# How to Split a CSV into Smaller CSVs


🗓 May 17, 2020 | 👱 By: Hugh


In this post I'll show you how to split up a big CSV into multiple smaller CSVs.

There are two methods I see being most commonly used:

  1. Splitting into N even parts. e.g. splitting into 6 files.

    # Store the heading row.
    csvheader=`head -n 1 input_file.csv`
    # Replace "6" with number of files you want.
    split -d -n "l/6" input_file.csv output_file_
    # Add heading row to files other than the first one.
    find . -name "output_file_*" | grep -v 00 | xargs sed -i "1s/^/$csvheader\n/"
    # Add a .csv to each of the files.
    find . -name "output_file_*" | xargs -I {} mv {} {}.csv
    

    (Note: thats an l not a 1)

  2. Splitting into files with N lines each. e.g. each file should have 200,000 lines.

    # Store the heading row.
    csvheader=`head -n 1 input_file.csv`
    # Replace 200000 with number of lines you want per file.
    split -d -l "200000" input_file.csv output_file_
    # Add heading row to files other than the first one.
    find . -name "output_file_*" | grep -v 00 | xargs sed -i "1s/^/$csvheader\n/"
    # Add a .csv to each of the files.
    find . -name "output_file_*" | xargs -I {} mv {} {}.csv
    

    (Note: since we split into 200,000 line files, then add the header on, most files will have 200,001 lines, the exceptions being the first and probably last. If you really need 200,000 max, either use 199,999 and deal with the first being one short, or delete the header, split to 199,999 lines, then add the header to all files.)

# The explanation

Most will have copy pasted and moved on, but I'm going to add some extra info if you want to read about what each line is doing.

# Get the column headings

csvheader=`head -n 1 input_file.csv`

This line saves the first line into the variable csvheader.
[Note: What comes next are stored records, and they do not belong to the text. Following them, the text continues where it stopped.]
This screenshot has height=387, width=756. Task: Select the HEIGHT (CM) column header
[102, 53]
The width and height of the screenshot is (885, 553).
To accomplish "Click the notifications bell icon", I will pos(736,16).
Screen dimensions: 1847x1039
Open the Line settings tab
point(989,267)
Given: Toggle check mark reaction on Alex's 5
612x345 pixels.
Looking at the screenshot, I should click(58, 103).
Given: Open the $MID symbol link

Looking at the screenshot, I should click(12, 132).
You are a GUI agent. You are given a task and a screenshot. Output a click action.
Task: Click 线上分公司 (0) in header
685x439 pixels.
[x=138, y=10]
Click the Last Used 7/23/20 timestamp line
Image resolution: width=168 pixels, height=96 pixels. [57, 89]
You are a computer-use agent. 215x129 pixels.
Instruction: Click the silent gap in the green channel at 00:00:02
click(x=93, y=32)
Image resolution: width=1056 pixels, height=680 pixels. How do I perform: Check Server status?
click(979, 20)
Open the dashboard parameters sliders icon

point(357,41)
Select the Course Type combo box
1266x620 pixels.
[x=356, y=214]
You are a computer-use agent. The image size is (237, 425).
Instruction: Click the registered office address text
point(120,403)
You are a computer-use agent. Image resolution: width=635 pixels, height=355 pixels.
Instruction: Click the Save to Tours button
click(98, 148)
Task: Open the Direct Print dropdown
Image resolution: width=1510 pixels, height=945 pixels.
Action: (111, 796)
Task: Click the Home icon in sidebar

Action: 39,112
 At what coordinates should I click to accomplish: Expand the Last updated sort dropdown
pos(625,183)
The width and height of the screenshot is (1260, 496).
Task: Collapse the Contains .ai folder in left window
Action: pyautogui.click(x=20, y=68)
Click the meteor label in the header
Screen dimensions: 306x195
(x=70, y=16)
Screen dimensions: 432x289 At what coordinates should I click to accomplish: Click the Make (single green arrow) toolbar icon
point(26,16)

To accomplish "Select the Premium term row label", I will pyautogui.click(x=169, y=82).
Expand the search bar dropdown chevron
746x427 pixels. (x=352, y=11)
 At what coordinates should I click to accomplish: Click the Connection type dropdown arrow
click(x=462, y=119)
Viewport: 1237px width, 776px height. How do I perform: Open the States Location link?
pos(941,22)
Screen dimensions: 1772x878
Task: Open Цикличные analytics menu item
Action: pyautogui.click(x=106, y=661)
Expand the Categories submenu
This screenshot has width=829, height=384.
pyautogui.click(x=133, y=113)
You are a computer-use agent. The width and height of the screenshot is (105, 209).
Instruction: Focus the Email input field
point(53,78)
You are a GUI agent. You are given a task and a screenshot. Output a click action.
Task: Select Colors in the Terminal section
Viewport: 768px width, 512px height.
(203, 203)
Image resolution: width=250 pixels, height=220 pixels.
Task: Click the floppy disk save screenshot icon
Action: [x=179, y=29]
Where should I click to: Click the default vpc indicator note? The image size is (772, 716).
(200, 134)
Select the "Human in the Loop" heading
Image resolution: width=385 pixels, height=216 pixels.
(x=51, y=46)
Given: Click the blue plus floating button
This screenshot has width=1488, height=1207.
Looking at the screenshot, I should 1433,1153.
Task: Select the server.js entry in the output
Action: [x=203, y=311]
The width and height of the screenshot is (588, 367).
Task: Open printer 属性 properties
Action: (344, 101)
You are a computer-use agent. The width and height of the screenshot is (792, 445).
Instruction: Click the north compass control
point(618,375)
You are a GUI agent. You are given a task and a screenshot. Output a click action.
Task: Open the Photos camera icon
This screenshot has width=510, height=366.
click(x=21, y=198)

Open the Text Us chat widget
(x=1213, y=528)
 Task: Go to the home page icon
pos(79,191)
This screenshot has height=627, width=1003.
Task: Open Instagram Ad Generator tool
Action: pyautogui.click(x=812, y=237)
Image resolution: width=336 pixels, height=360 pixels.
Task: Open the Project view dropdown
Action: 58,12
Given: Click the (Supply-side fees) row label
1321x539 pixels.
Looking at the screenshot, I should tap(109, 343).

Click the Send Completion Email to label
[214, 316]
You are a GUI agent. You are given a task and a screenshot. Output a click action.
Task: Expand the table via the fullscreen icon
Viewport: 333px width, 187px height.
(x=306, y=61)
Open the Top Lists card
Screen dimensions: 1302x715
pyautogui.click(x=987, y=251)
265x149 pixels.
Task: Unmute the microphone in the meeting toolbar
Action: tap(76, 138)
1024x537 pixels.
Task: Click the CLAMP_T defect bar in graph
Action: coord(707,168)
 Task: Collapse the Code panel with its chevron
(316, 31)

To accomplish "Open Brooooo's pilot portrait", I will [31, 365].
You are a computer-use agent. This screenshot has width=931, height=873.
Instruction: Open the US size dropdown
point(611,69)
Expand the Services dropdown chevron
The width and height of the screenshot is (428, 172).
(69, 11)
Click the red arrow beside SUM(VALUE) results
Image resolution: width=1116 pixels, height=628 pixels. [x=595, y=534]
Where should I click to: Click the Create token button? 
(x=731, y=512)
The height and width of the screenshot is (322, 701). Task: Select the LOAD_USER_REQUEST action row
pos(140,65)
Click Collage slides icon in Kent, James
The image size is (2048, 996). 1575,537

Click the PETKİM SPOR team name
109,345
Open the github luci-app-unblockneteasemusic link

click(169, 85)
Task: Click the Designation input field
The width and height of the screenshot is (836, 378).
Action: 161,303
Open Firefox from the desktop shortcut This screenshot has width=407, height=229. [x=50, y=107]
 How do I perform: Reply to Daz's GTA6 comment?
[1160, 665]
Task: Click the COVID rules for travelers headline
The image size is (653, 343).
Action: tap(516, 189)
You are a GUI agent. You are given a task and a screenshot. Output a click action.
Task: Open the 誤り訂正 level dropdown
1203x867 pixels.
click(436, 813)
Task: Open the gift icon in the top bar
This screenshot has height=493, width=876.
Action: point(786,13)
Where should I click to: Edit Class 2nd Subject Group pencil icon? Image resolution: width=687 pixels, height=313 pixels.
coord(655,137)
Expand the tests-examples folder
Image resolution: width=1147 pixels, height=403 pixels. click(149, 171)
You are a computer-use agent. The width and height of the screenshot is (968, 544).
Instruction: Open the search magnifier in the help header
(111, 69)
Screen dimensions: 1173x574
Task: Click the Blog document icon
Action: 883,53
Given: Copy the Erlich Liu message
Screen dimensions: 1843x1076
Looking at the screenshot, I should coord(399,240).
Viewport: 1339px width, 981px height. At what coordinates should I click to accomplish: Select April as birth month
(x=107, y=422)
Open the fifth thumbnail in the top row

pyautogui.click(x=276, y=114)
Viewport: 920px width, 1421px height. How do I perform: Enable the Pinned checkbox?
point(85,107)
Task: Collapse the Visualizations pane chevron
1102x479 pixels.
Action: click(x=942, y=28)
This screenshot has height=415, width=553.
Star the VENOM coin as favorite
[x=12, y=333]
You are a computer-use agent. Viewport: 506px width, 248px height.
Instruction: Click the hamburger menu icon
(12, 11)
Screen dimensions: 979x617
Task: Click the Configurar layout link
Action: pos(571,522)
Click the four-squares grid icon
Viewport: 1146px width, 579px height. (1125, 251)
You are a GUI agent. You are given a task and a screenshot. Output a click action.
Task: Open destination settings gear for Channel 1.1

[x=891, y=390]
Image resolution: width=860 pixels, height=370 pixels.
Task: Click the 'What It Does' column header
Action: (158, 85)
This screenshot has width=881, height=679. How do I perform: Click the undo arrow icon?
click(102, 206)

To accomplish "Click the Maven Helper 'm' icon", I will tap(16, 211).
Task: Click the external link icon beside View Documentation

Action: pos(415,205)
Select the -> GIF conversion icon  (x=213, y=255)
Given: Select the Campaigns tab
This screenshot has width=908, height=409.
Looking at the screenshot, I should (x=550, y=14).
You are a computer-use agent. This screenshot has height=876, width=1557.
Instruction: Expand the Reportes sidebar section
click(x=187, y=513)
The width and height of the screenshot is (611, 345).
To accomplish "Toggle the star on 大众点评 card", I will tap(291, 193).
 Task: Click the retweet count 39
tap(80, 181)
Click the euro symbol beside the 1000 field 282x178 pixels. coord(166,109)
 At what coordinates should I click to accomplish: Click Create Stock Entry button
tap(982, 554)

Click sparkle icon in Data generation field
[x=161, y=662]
The assumption, of course, is that the header is on the first line. This will be added to the top of the output files.

# Option 1: Split into N parts

split -d -n "l/6" input_file.csv output_file_

The -n option means split into a certain number of parts. Using l/N means to keep each line intact. if you used -n 6 it would split into 6 evenly sized files, even if this means splitting a line in half to make them even.

-d means use a decimal suffix, i.e. put 00, 01, 02... at the end of output file names.

The output_file_ at the end means the start of the output files will be output_file_. Combined with the suffix above, you end up with files like output_file_00.

# Option 2: Splitting into N lines

The only difference here is that the -l option means split into files with N lines, and create as many output files as is required to do so.

# Adding the headers back in

find . -name "output_file_*" | grep -v 00 | xargs sed -i "1s/^/$csvheader\n/"

This line finds each of the output files (make sure you update the search term so that it only finds the output files), skips the first one that already has the headers, and inserts the headers in to the rest.

# Add .csv suffix

find . -name "output_file_*" | xargs -I {} mv {} {}.csv

This line takes all the input files, and uses xargs + mv to rename files to add the .csv extension on the end.

# The end!

And that is how you split a CSV into smaller parts!